Spectral Lore/Mare Cognitum: « Wanderers: Astrology of the Nine »

Une qualité sous-estimée du métal réside dans sa tendance à la collaboration. Cela fonctionne parfois de manière douteuse, comme lorsque des groupes acclamés finissent par soutenir des artistes problématiques, mais ce sont les exceptions plutôt que la règle. L’esprit de collaboration pousse les artistes à sortir de leur zone de confort et à rompre avec leurs habitudes. L’année dernière, la fusion des idées entre Dark Buddha Rising et Oranssi Pazuzu sous le nom de Waste of Space Orchestra a montré jusqu’où les idées des deux groupes pouvaient aller lorsqu’elles étaient poussées dans des endroits inattendus, alors qu’un groupe comme The Body se donne essentiellement pour mission d’inviter de nouvelles voix dans leur musique pour aider à la remodeler et à la restructurer – c’est pourquoi ils sortent rarement un album qui ressemble beaucoup à celui qui le précède. Parfois, il faut l’apport d’une personne extérieure pour aider à trouver la bonne voie créative.

Le groupe grec de black metal Spectral Lore et le groupe californien Mare Cognitum ne sont pas étrangers à cette idée. En 2013, les deux groupes ont entamé leur première collaboration dans l’espace le plus sombre avec Sol, un cycle d’albums inspiré par le soleil qui comprenait trois morceaux massifs, dégageant le genre de chaleur enveloppante que son nom implique. Et si ça a marché une fois, ça pourrait certainement marcher à nouveau, ce qui nous amène à Wanderers : L’astrologie des neuf.
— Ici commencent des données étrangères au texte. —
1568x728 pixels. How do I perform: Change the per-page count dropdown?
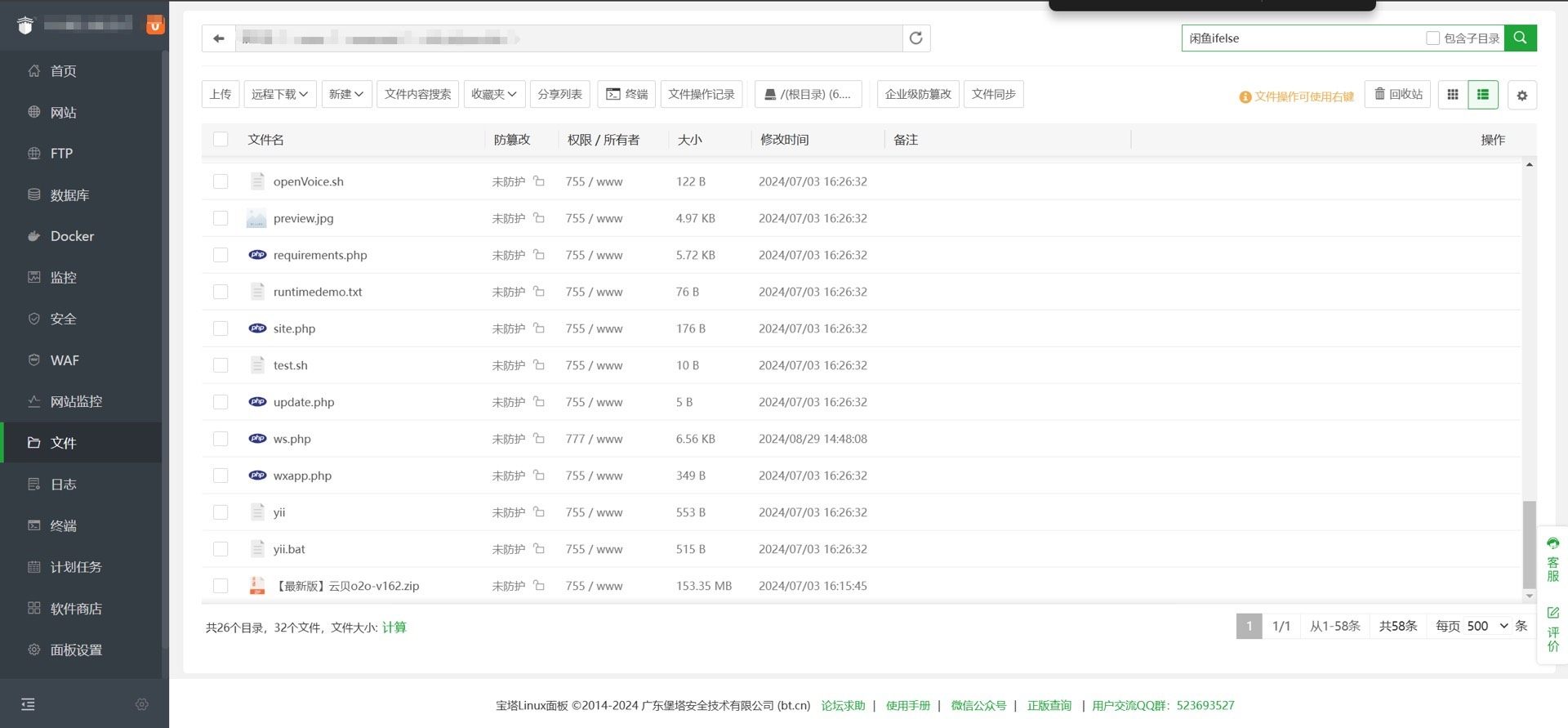(x=1486, y=626)
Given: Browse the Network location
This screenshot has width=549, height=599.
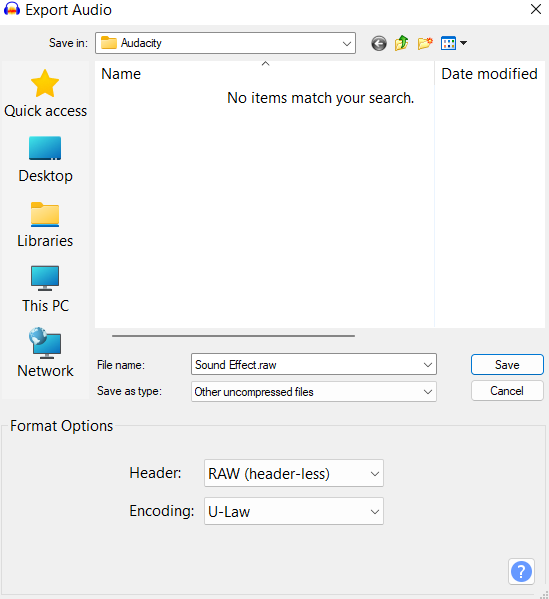Looking at the screenshot, I should coord(45,353).
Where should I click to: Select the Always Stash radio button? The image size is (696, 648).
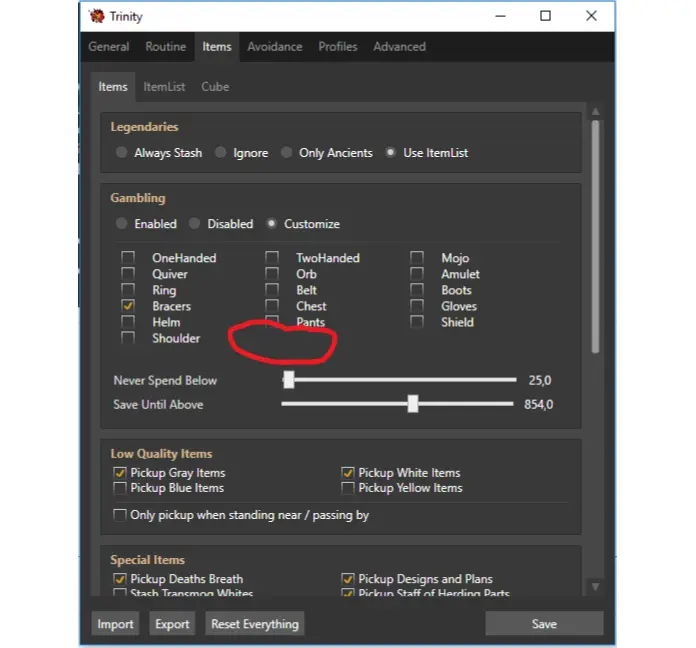point(122,153)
De la même manière, informé par le système solaire – les planètes en particulier, ici -, Wanderers adopte une approche encore plus grande et plus ambitieuse, les deux bandes se répartissant les tâches sur huit des neuf planètes, et s’attaquant à « Pluton » en deux parties en tant qu’entité collaborative. C’est un travail riche en concepts, explorant la mythologie qui définit notre système planétaire, mais il est livré dans un ensemble si étonnamment cohérent que l’effort combiné surpasse deux moitiés déjà remarquables.
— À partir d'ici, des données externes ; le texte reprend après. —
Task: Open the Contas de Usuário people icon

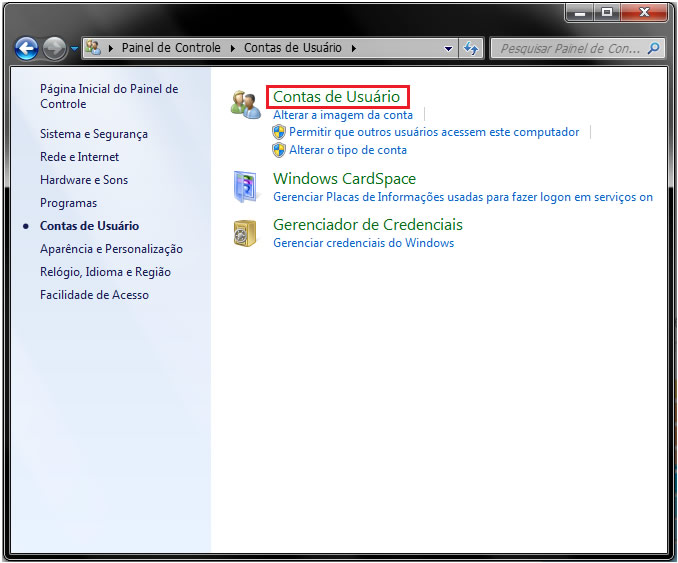Action: pos(245,103)
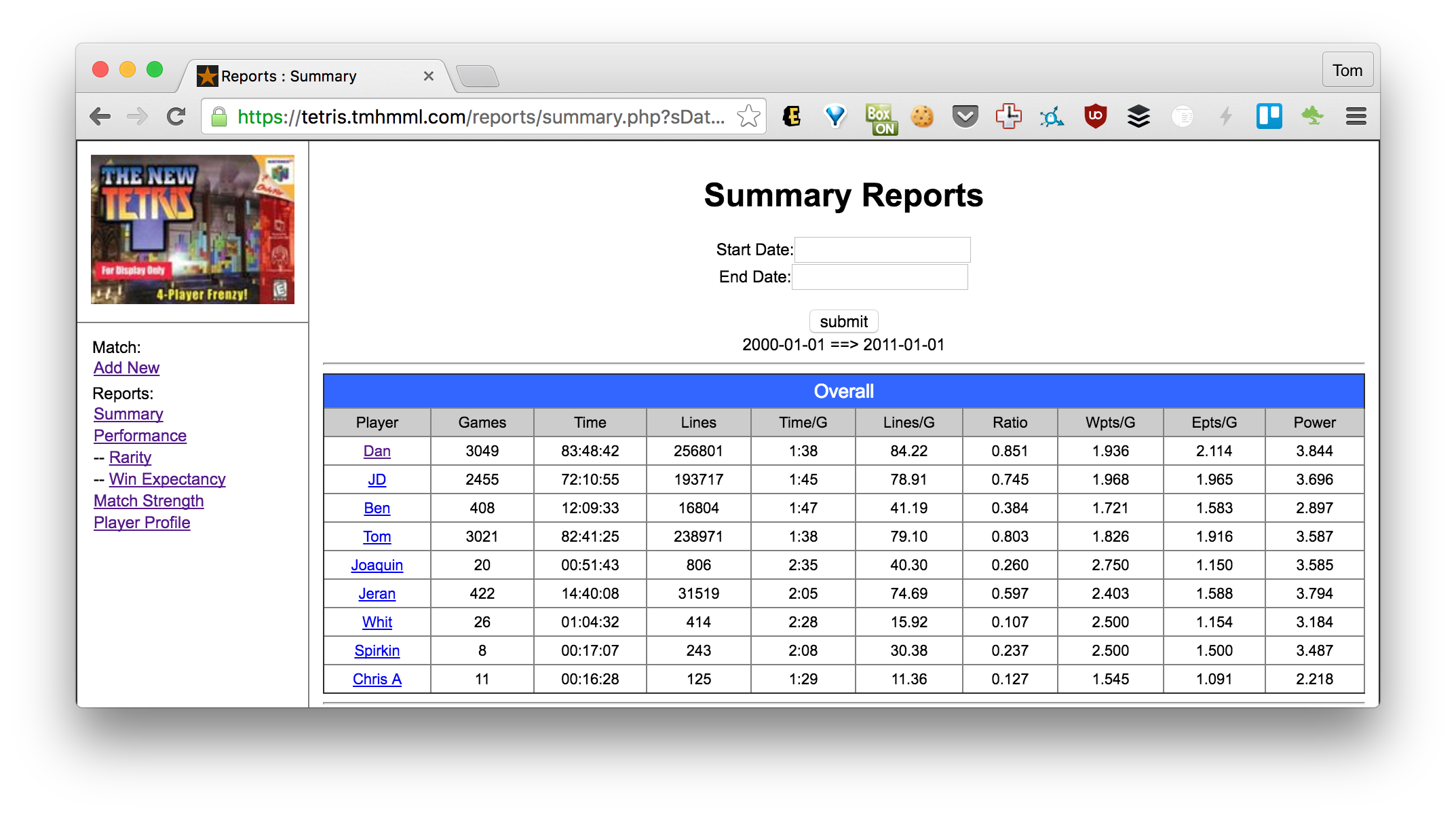Click the End Date input field

click(x=880, y=277)
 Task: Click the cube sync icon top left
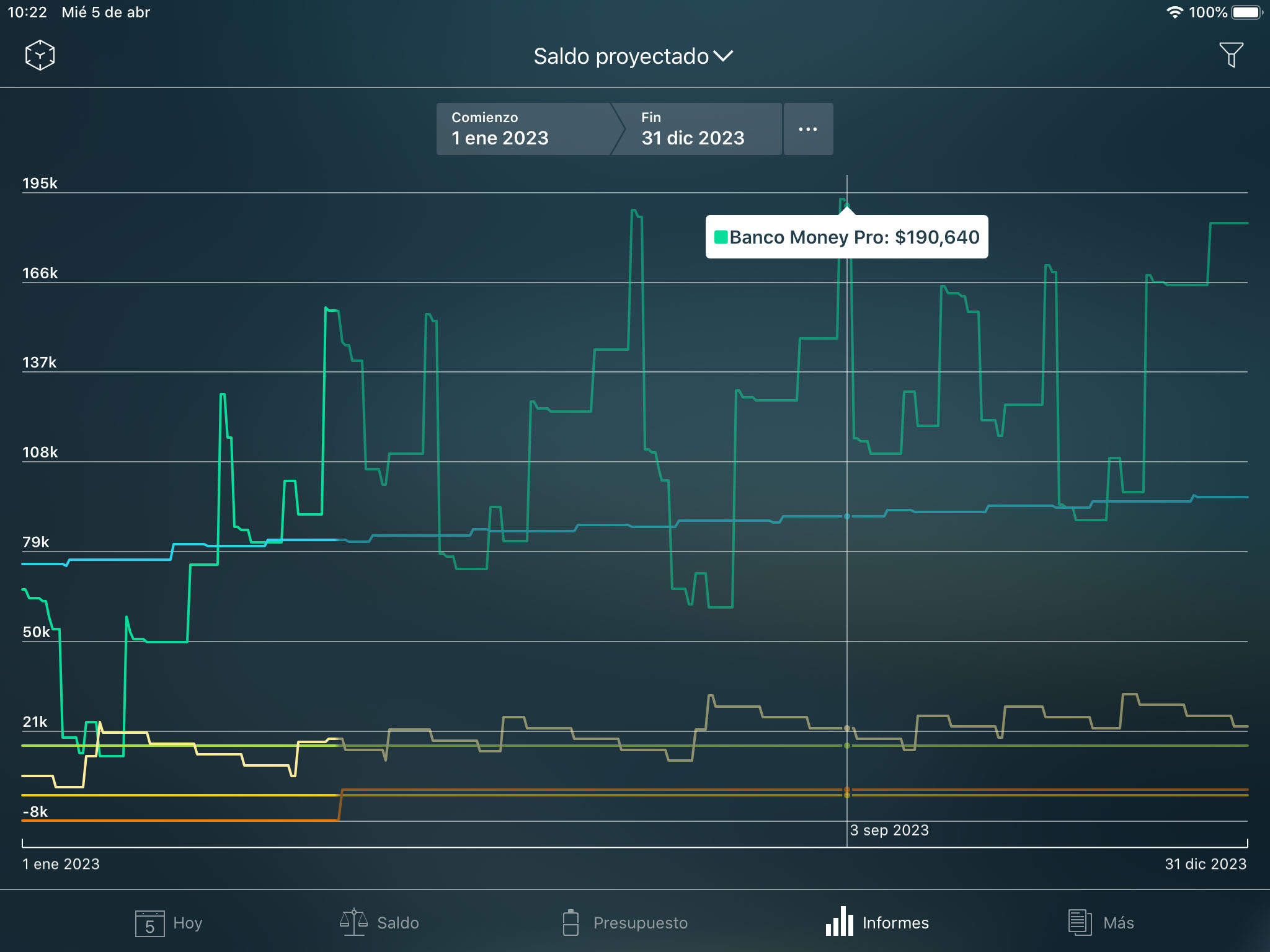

Ce que Spectral Lore et Mare Cognitum ont en commun, c’est leur capacité à créer de la musique qui soit identifiable comme du black metal, mais qui ne soit pas la proie des tropes de genre qui lui donnent un sentiment d’inutilité ou d’ordinaire. Sur les deux premiers titres seulement, Spectral Lore allume une longue construction en triomphe épique sur le dur de dur « Mercury (The Virtuous) » tandis que Mare Cognitum amplifie l’agressivité et la noirceur sur le tranchant du rasoir « Mars (The Warrior) », un titre à la fois techniquement pointu et implacable dans son intensité. Si ces deux titres étaient relégués à un EP plus concis plutôt qu’à un album d’une heure et demie, ce serait encore l’une des meilleures sorties métal de l’année.
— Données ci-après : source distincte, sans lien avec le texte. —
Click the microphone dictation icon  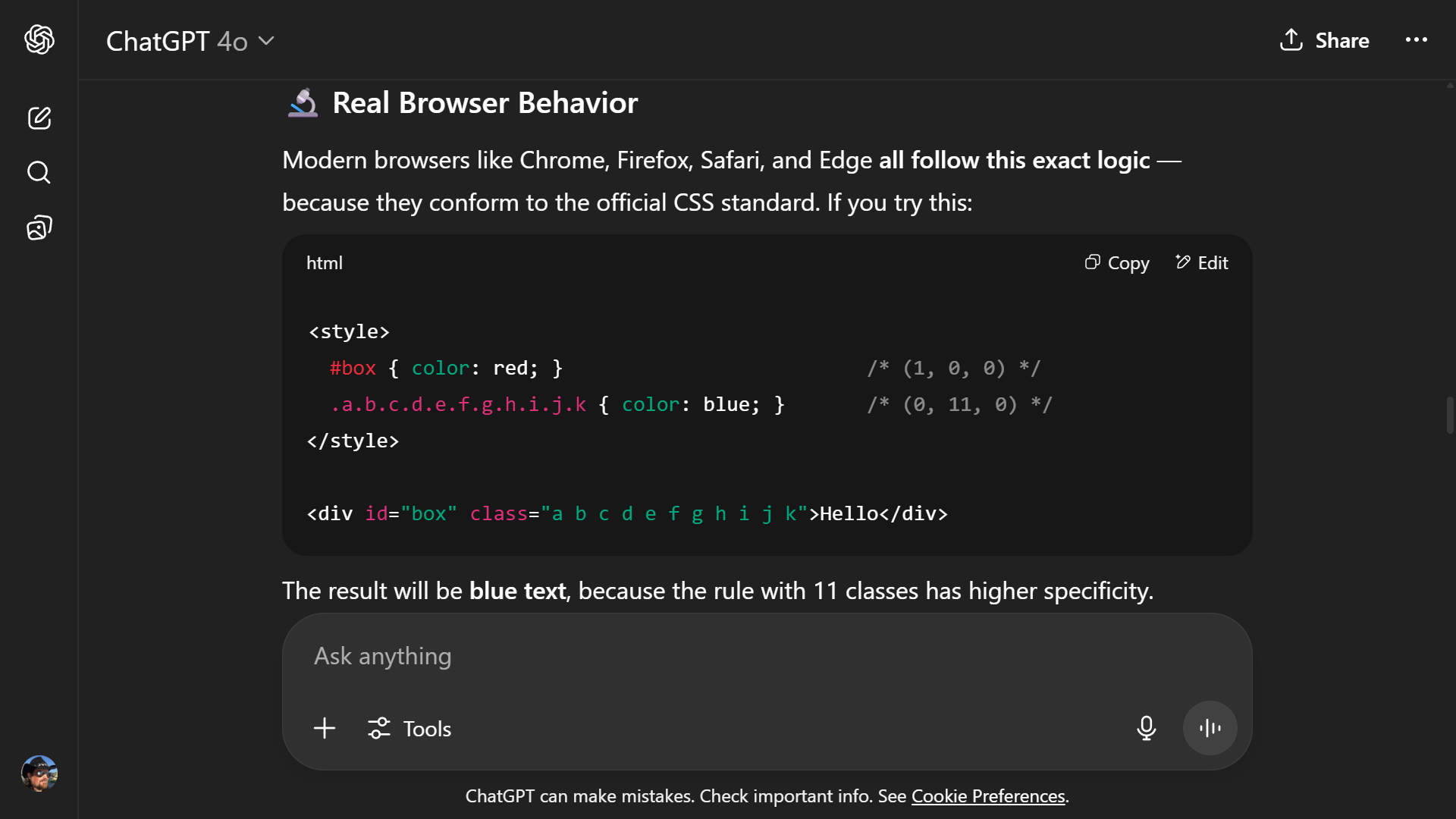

Il est fascinant d’entendre comment les deux groupes interprètent chaque sphère errante. L’album Earth (The Mother) de Spectral Lore a une esthétique plus gracieuse et plus douce en son cœur, son intro atmosphérique montrant la tendance du groupe à la grande beauté autant qu’à l’exploitation d’une puissance viscérale. Le Venus (The Priestess) de Mare Cognitum est plus imposante, plus stoïque, plus gracieuse et pourtant immense, tandis que le « Jupiter (The Giant) » de 15 minutes est dense et impressionnant, convergeant lentement et éthérément en un ensemble émotionnellement puissant et pourtant expansif sur le plan sonore. Pourtant, si les différences entre les deux bandes sont tangibles, elles ont chacune une approche complémentaire qui rend les transitions et la séquence fluides. En bref, on dirait qu’ils appartiennent au même disque.

Individuellement, les deux groupes créent l’un des meilleurs black metal d’aujourd’hui. Lorsque Spectral Lore et Mare Cognitum partagent l’espace sur les mêmes pistes, Wanderers devient un témoignage sublime de ce qu’une approche collaborative peut accomplir. Le premier volet de la suite en deux parties « Pluto » est essentiellement un exercice de dark ambient, un ton sinistre émergeant lentement de l’obscurité lointaine. La deuxième partie est une conclusion imposante dans un voyage hypnotique, à la fois massif et mélodique, avec des éléments électroniques subtils qui soulignent la force de l’arrangement. Cela semble naturel, le travail d’une unité solitaire travaillant ensemble plutôt que deux éléments disparates essayant de trouver un terrain d’entente. C’est ce qui se produit lorsque deux grands groupes de métal se voient accorder l’espace nécessaire pour s’étendre et offrir une vision unique et collaborative.